Following the recent release of the Halcyon Gold Overdrive, we are pleased to say there has been a renewed interest in our pedals, particularly those that feature our Adaptive Circuitry. You’ve most likely already heard the sales pitch from us about how this proprietary tech can improve your tone, but what goes through a designer’s head when coming up with a new concept like this? We asked Origin Effects founder, Simon Keats, to answer some of things you may have been wondering about. 


Where did the idea for Adaptive Circuitry come from? 

SK: I was working on the M-EQ Driver and had successfully developed an adaptive approach to implementing a high cut control. The purpose was to allow a user to roll off highs and dial in a smooth drive tone, without degrading the sonic accuracy of their clean guitar tone. It later occurred to me that the technology might have wider applications. Much of the drive market was split between vintage-accurate reissues, on the one hand, and the latest and greatest transparent boosts on the other. Each approach had its pros and cons. Classic drives offer smooth harmonics but often don’t clean up well. Transparent boosts offer a faithful production of guitar tone but eventually run out of clean headroom and clip in a harsh manner. I wasn’t sure whether it could be done, but it seemed that an adaptive approach might combine the best of both products, without the usual pitfalls. The idea was to offer unrivalled transparency, combined with the smooth breakup characteristics of a classic drive pedal. 


The 4 current Adaptive pedals – Halcyon Green, Halcyon Gold, M-EQ DRIVER and DCX – are quite different. Why choose those circuits in particular? 

SK: The Halcyon Green and Halcyon Gold drive pedals deliver classic rock tones, with the ability to sympathetically deliver transparency in response to player dynamics. Whilst undeniably chosen in part for their overwhelming popularity within the guitar community, most importantly the TS and K-style pedals each feature a prominent, mid-forward voicing which greatly benefits from the “adaptive” treatment. These well-known tones seemed like a good way to showcase the new technology.  

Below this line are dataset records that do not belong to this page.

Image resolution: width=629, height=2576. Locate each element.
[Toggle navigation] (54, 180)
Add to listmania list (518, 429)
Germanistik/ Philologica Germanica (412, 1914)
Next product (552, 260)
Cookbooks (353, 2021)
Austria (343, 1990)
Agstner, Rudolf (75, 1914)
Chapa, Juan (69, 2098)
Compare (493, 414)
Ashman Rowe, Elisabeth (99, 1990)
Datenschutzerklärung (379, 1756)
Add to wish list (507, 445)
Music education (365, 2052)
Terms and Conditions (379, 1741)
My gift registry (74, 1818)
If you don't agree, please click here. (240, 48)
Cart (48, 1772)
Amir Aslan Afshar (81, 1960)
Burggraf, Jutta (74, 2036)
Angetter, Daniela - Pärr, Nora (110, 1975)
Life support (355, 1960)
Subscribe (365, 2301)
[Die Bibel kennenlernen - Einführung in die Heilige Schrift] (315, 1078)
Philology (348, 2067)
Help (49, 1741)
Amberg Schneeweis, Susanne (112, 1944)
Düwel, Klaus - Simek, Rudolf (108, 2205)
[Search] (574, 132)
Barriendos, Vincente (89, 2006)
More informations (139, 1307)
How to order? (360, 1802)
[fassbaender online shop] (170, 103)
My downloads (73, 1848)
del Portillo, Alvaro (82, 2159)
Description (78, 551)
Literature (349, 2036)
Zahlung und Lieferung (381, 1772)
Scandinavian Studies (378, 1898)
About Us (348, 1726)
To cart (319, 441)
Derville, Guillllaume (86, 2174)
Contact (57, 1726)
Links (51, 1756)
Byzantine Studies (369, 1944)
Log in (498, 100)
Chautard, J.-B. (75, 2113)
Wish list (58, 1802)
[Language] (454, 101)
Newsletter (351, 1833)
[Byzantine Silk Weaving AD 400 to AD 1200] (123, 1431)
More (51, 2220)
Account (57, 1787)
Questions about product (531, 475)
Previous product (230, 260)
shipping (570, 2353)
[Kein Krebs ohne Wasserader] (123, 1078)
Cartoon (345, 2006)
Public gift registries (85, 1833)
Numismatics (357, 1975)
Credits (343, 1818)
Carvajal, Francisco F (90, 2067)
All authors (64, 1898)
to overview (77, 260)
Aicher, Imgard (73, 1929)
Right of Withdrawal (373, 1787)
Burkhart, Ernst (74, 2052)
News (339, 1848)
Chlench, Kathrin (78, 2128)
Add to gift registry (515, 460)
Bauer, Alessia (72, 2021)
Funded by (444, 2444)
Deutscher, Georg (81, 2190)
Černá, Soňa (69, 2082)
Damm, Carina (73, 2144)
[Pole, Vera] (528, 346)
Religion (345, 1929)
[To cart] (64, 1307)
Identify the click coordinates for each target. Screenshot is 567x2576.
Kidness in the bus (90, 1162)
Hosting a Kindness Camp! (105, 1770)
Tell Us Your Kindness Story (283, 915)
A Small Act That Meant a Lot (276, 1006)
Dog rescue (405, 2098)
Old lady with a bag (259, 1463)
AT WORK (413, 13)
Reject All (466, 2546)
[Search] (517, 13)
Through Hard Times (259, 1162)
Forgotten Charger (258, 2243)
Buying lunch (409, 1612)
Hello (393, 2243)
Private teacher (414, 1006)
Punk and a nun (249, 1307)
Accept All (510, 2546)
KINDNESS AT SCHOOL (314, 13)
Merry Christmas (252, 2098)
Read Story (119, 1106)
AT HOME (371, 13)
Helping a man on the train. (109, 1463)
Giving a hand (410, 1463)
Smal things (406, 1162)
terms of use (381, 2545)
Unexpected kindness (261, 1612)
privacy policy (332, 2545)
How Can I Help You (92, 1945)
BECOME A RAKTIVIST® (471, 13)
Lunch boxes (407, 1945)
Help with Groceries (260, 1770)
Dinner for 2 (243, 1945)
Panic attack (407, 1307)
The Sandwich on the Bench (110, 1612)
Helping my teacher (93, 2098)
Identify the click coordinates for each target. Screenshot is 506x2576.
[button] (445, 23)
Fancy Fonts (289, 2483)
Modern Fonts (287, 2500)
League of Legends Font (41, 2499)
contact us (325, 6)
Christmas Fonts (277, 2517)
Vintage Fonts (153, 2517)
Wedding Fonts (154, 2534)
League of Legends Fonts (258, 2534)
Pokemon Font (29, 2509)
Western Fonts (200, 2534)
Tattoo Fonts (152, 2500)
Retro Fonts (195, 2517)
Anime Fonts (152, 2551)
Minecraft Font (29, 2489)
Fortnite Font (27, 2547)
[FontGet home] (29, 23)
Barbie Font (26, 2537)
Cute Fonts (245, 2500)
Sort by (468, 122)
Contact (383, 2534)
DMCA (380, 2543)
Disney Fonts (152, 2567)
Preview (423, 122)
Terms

The M-EQ Driver and DCX Boost were inspired by a love of tube technology. Classic 1950s studio equalisers exhibit highly flattering EQ curves and provide vintage colouration when pushed. The objective here was to provide simple, utilitarian functions, with an inherent musicality that stands apart from the majority of more typical stomp boxes. The whole idea was that they don’t sound like ordinary overdrives. Both pedals feature conventional EQ functionality with an extended treble response. The Adaptive Circuitry allows the user to selectively attenuate harmonics, without compromising the high frequency content of clean sounds. This ensures excellent compatibility with a range of guitar amps, where the drive sound might otherwise take on an overly bright and abrasive quality. 

The hope was that players would recognise the advantages of the Adaptive Circuitry, then pick the direction they wanted to take; tried-and-tested pedal tones or something studio-inspired that they may not have heard before. 


Will there be more Adaptive pedals? 

SK: The Adaptive Circuitry is now a useful addition to the Original Effect toolbox. No doubt, it’ll feature in future releases. It could be a user selectable parameter, or perhaps a sneaky “under the hood” implementation. I guess time will tell! Of course, it would be nice to expand on the Halcyon range, with more classic drive interpretations. As with the two current Halcyon pedals, it must not only be a classic sounding pedal, but also one where the Adaptive Circuitry really contributes something usable and musical. We won’t do it unless we’re confident we can do it right.